Lendo um trecho de um texto clássico

Há ONZE dias, a Fuvest incluiu em sua prova de português um fragmento do romance "Til" (de 1871), de José de Alencar (1829-1877). Do excerto escolhido, vou citar o trecho em que se apoiou uma das questões, voltada para a avaliação da competência de leitura a partir do reconhecimento de alguns elementos da sintaxe.

Eis o trecho: "Tornando da malograda espera do tigre, alcançou o capanga um casal de velhinhos, que seguiam diante dele o mesmo caminho e conversavam acerca de seus negócios particulares. Das poucas palavras que apanhara, percebeu Jão Fera que destinavam eles uns cinquenta mil-réis (...) à compra de mantimentos, a fim de fazer...".

Vamos à questão: "Considere os seguintes comentários sobre diferentes elementos linguísticos presentes no texto: I. Em 'alcançou o capanga um casal de velhinhos', o contexto permite identificar qual é o sujeito, mesmo este estando posposto; II. A forma verbal 'seguiam' no trecho 'que seguiam diante dele o mesmo caminho' poderia estar no singular sem prejuízo para a correção gramatical; III. No trecho 'que destinavam eles uns cinquenta mil-réis', pode-se apontar um uso informal do pronome pessoal reto 'eles', como na frase 'Você tem visto eles por aí?'". A banca perguntou o que é verdadeiro e o que é falso.
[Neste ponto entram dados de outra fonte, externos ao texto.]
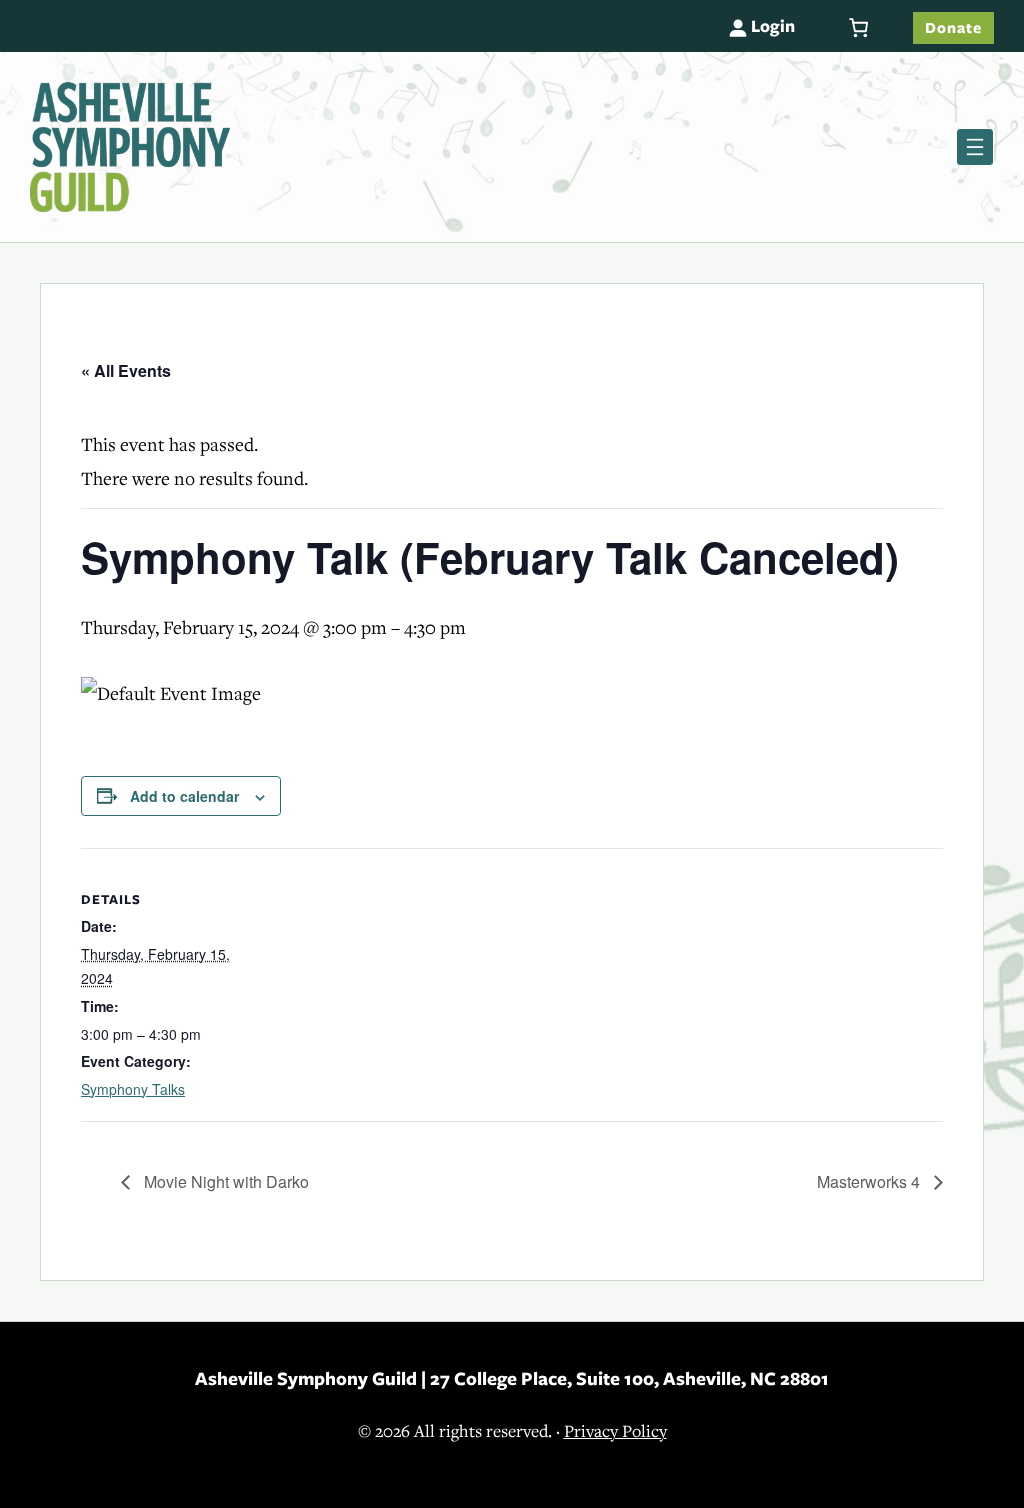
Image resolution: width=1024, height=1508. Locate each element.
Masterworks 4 (870, 1181)
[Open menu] (975, 147)
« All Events (126, 370)
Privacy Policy (615, 1431)
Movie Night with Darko (224, 1181)
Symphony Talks (133, 1089)
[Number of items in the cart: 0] (858, 27)
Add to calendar (184, 796)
O primeiro item (volte a ele, por favor) é bem representativo de um fato muito comum até pelo menos o meio do século passado: a ordem inversa. Se você ler manchetes de edições antigas dos nossos jornais, verá que é muito comum o sujeito posposto, isto é, posto depois do verbo. Veja estes exemplos (da "Folha da Manhã", de 8/05/1945): "Renderam-se incondicionalmente aos exércitos aliados as forças germânicas de terra, mar e ar"; "Recusa-se à rendição o comandante alemão em Praga".

O sujeito da primeira manchete ("as forças germânicas de terra, mar e ar") é o último termo da oração.

O sujeito da segunda também é posposto ("o comandante alemão em Praga"). Numa edição de hoje, esses títulos seriam impensáveis. O primeiro seria banido só pelo tamanho. Ainda que deixássemos de lado esse pormenor, teríamos os termos dispostos em outra ordem, não haveria artigo definido (pelo menos no sujeito), e os verbos estariam no presente. Teríamos isto: "Forças germânicas de terra, mar e ar se rendem (ou 'rendem-se') incondicionalmente aos exércitos aliados".

A segunda ficaria assim: "Comandante alemão em Praga se recusa (ou 'recusa-se') à rendição.

Voltemos ao item I da questão da Fuvest, que é mais do que correto. De fato, o contexto permite identificar o sujeito de "alcançou o capanga um casal de velhinhos". É "o capanga" ("o capanga alcançou um casal de velhinhos"). No item II, também correto, a flexão verbal "seguiam" concorda com "velhinhos", especificador do núcleo do sujeito ("um casal de velhinhos"), mas poderia sim ser substituída por "seguia", que concordaria com o núcleo do sujeito ("casal").

Por fim, no item III, que é incorreto, o pronome "eles" nem de longe representa o que ocorre no uso informal da língua. Esse "eles" é sujeito (posposto, de novo). Na ordem direta, teríamos isto: "...que eles destinavam uns cinquenta mil-réis (...) à compra de mantimentos...".

No item III há outro sujeito posposto ("Jão Fera"). Na ordem direta, teríamos: "...que apanhara, Jão Fera percebeu que eles destinavam uns cinquenta mil-réis (...) à compra de mantimentos". É isso.